The race goes on: Belmont’s annual Water Dog Run continues with a unique format


Facchino Photography

Local Belmont resident Fred Ehlers celebrates finishing his run.

This year, from Oct. 10 to 25, the City of Belmont is hosting its third annual Water Dog Run, a community fundraiser that supports local education. The format of this year’s race had to be modified, but organizers are determined that even a pandemic won’t slow down this popular community event.  

With the ongoing COVID-19 pandemic still raging, race organizers had to figure out how to hold the event without endangering the safety of runners and organizers. The unique plan this year involves having participants record a run or walk individually within a two-week window and report their finish time. With options of a 5K, 10K, one-mile kids run, or a one-mile dog (FIDO) run, participants can run on their own, with a pet, or with their families. 

County-wide health restrictions have been in place since June. Since San Mateo County is in the red tier, it was impossible to host this event in the regular format—with all runners gathered on the second Saturday in October. To comply with these regulations, community organizers decided to adopt a flexible format. Race organizer Stephanie Davies emphasized that this was the best option possible so that participants could still enjoy the event while taking the proper precautions to remain safe. 

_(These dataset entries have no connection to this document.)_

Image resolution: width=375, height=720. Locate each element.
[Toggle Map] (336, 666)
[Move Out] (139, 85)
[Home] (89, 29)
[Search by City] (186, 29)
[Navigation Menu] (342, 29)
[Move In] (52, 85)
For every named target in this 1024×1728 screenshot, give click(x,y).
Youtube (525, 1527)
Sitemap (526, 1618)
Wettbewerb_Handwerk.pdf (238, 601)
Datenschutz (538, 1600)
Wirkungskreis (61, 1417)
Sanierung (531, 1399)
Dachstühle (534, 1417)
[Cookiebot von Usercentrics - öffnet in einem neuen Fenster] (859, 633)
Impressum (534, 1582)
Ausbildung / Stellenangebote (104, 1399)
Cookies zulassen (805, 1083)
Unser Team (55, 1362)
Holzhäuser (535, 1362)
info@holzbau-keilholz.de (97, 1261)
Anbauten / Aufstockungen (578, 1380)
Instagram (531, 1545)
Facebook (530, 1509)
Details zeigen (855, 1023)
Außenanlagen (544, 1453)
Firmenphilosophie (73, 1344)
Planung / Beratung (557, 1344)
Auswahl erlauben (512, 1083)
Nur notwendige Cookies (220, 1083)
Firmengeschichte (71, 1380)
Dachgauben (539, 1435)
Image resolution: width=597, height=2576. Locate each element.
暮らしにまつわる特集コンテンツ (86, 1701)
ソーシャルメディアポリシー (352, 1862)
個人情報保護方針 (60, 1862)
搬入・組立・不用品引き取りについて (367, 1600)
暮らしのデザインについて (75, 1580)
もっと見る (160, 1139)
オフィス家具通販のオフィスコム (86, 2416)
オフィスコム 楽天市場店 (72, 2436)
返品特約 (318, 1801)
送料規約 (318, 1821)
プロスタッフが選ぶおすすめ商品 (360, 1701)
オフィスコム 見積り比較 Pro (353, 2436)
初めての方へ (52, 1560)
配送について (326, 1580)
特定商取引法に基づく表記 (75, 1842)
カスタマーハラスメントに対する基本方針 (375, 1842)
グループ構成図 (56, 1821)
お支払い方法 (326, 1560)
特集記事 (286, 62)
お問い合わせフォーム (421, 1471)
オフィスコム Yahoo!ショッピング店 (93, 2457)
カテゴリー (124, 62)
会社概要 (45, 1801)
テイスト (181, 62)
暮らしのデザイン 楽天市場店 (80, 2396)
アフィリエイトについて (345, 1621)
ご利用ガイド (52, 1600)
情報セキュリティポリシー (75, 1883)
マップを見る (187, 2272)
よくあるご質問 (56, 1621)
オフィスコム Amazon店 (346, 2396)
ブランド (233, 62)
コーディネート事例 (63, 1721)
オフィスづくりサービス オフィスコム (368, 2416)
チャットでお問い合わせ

“The start line of the race? Your front door. The end? Wherever you finish your run,” Davies said. 

Belmont community members agree on the value of the Water Dog Run to Belmont, no matter what the format. Nevertheless, under the circumstances, organizers are not complaining. Started by the Belmont Chamber of Commerce in 2018, with a goal to raise funds for education, the Belmont Water Dog Run is now its own non-profit corporation.  It has provided over $16,000 in grants and support back to public and private schools, foundations, and city education programs in its first two years.  With 325 runners registering this year, organizers are confident that the race will continue to benefit local education programs this year.  Belmont city manager Afshin Oskoui emphasized the race’s immaterial benefits as well.

“It’s a great way to bring the community together. It’s innovative. It’s a great way to appeal to families, including pets. You don’t have to be an athlete or competitive. Everyone can participate,” he said. 

During this time of separation, the race is also shaping up to be a great way to reconnect with people, with social distancing in mind.

“When we are able to connect with our neighbors, when we are able to share experiences, when we are able to do things like the Water Dog Run, we’re able to connect and bond with each other in different ways, which brings joy to the community,” said Belmont-Redwood Shores School District Superintendent Dan Deguara. 

One enthusiastic participant is Belmont resident Fred Ehlers. He has been on a fitness journey, losing over 200 pounds over the course of several years, and strives to commit himself to challenging, high-level running events. 

“The Water Dog Run provides an opportunity to run, interact with the community, make new friends, see old friends, and enjoy this wonderful city,” Ehlers said. Is he running this year? “You bet!”

This year, one may not feel that excitement from physically standing on Ralston Avenue on the race day. However, despite the ongoing pandemic and the unique format of this year’s race, the 2020 Belmont Water Dog Run is still off to the races.